[Element and text position data]

++++++++++++++++++++

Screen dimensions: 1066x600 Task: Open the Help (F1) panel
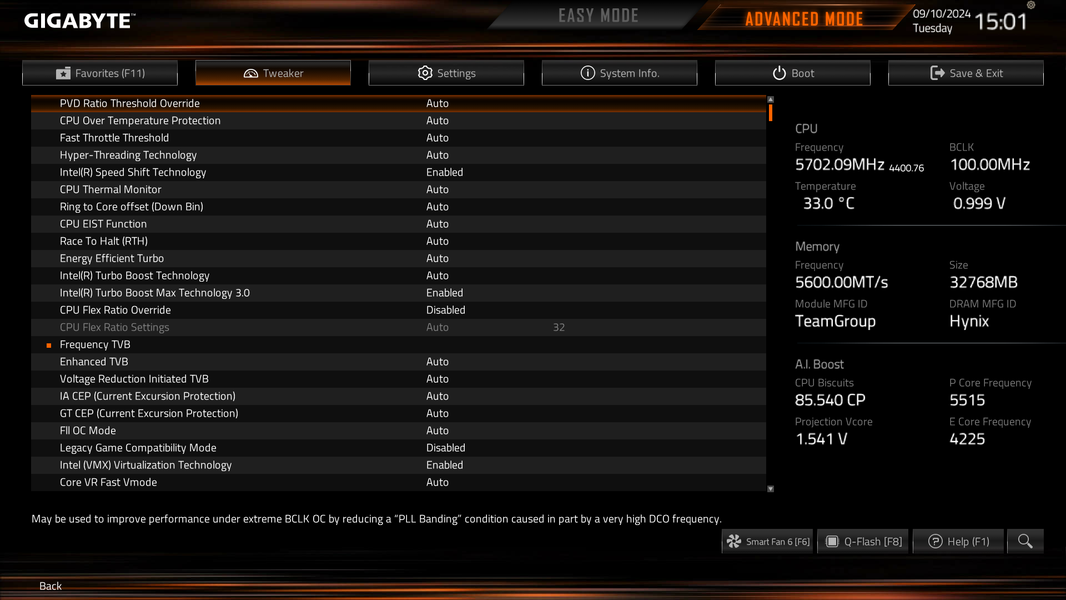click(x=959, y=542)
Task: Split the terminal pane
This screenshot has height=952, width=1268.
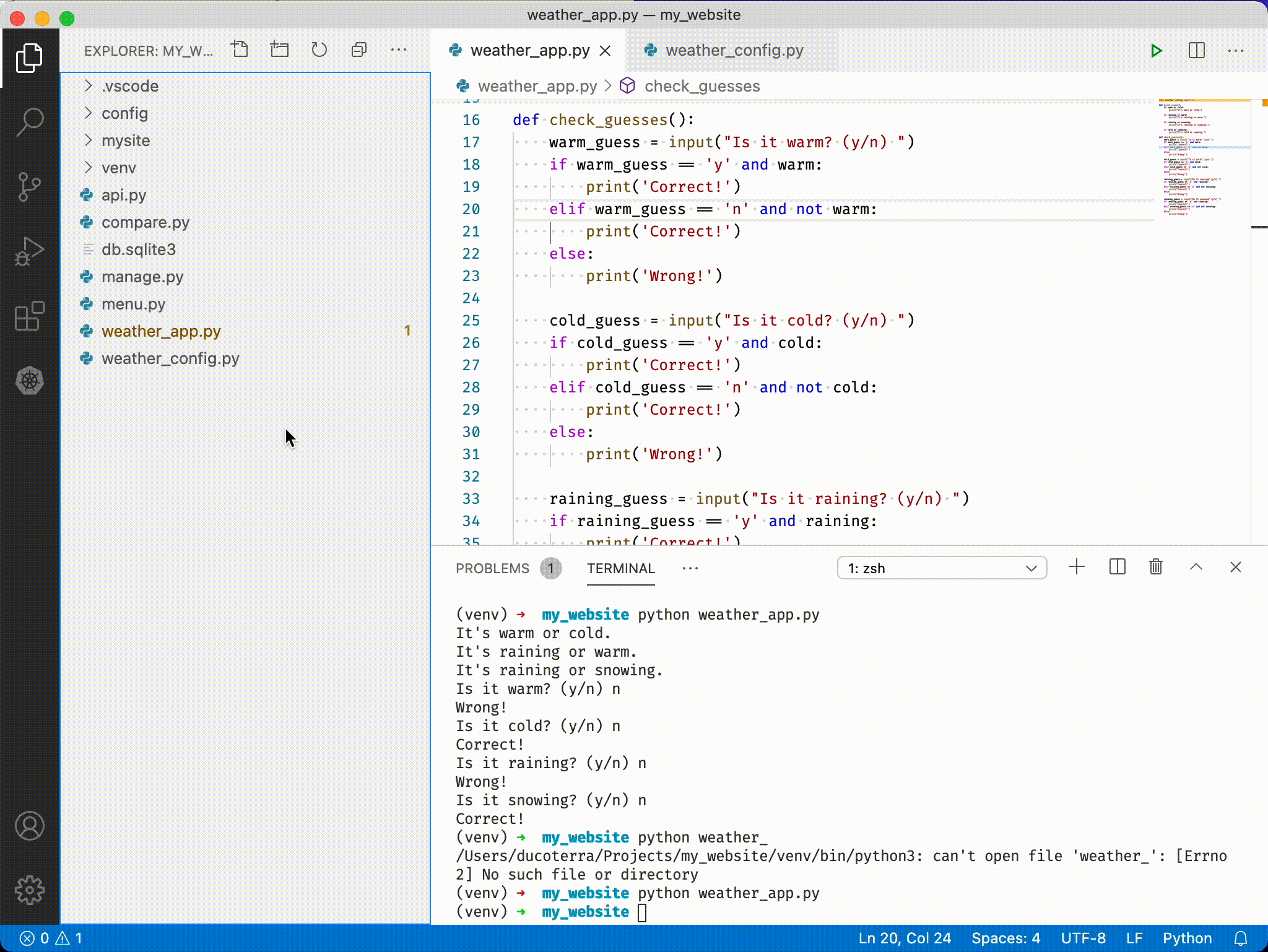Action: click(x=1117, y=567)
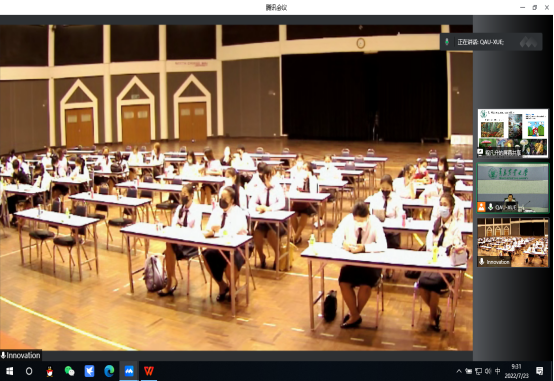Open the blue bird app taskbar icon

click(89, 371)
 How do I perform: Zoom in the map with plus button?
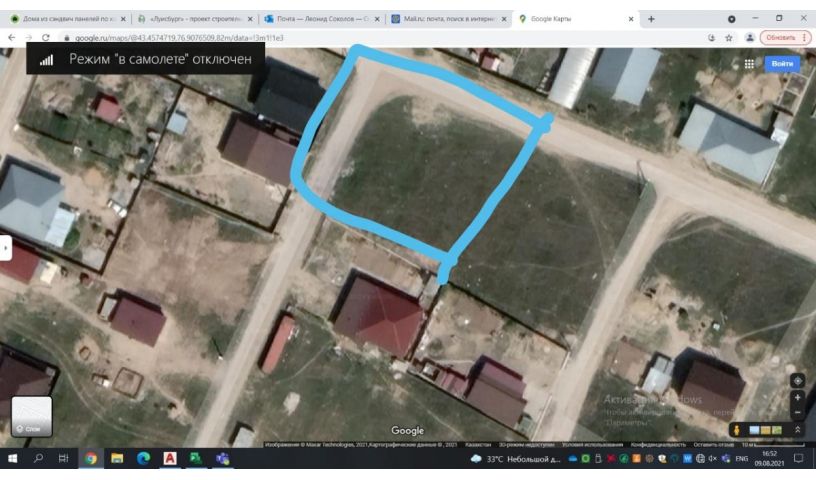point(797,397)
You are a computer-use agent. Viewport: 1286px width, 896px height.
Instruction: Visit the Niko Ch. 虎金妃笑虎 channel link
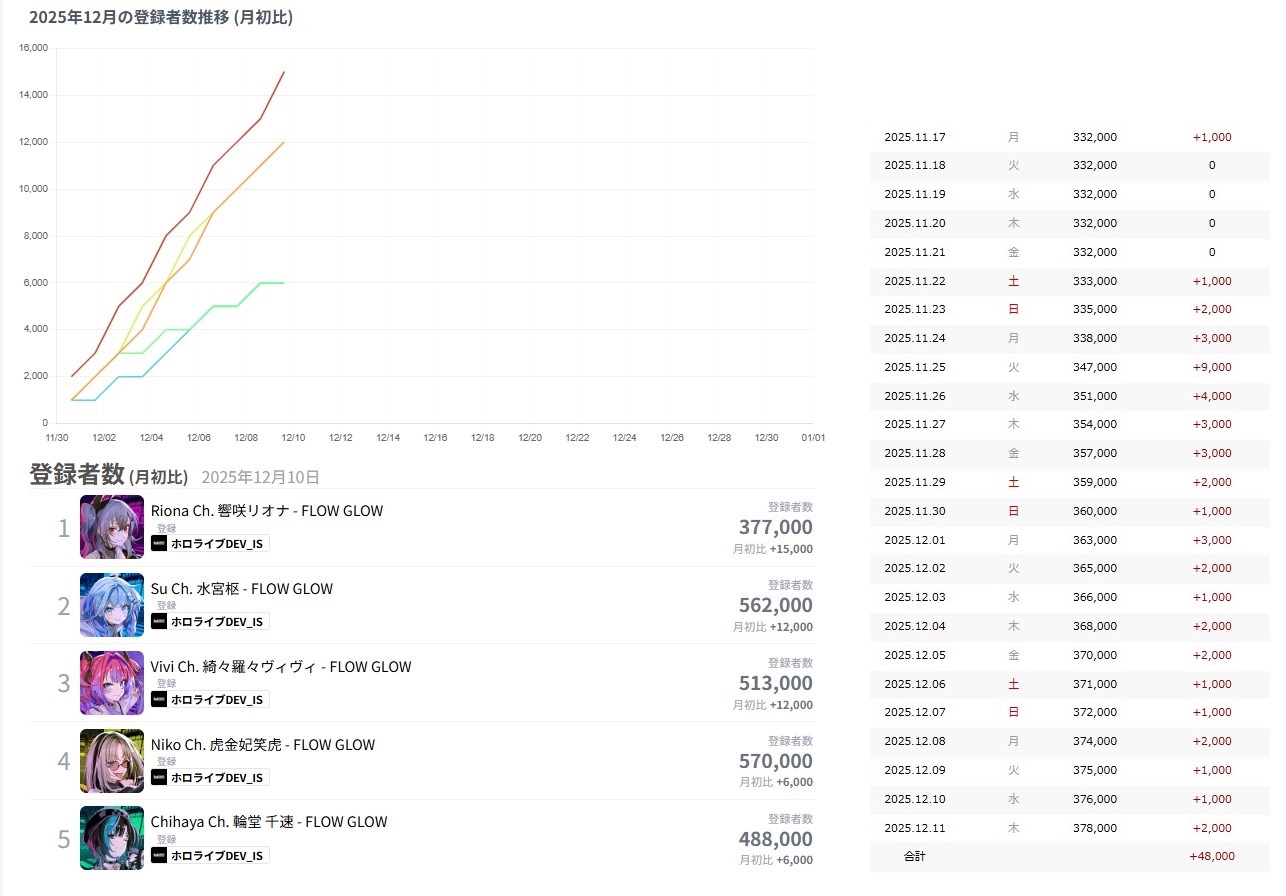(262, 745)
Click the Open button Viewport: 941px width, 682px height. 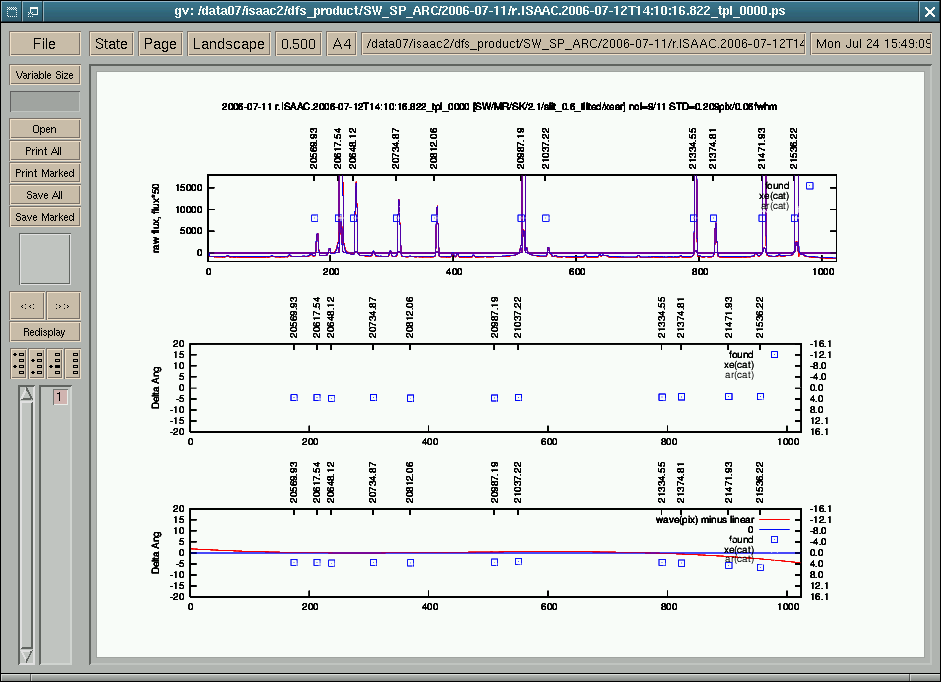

++++++++++++++++++++

• **The task**
Return every one of the lines above word for word, leaving out the pictures.

• **Result of the exercise**
Screen dimensions: 1066x600 Task: Open the Help (F1) panel
click(x=959, y=542)
Task: Split the terminal pane
This screenshot has height=952, width=1268.
Action: click(x=1117, y=567)
Open the blue bird app taskbar icon

click(89, 371)
 How do I perform: Zoom in the map with plus button?
point(797,397)
You are a computer-use agent. Viewport: 1286px width, 896px height.
Instruction: Visit the Niko Ch. 虎金妃笑虎 channel link
(262, 745)
Click the Open button Viewport: 941px width, 682px height. 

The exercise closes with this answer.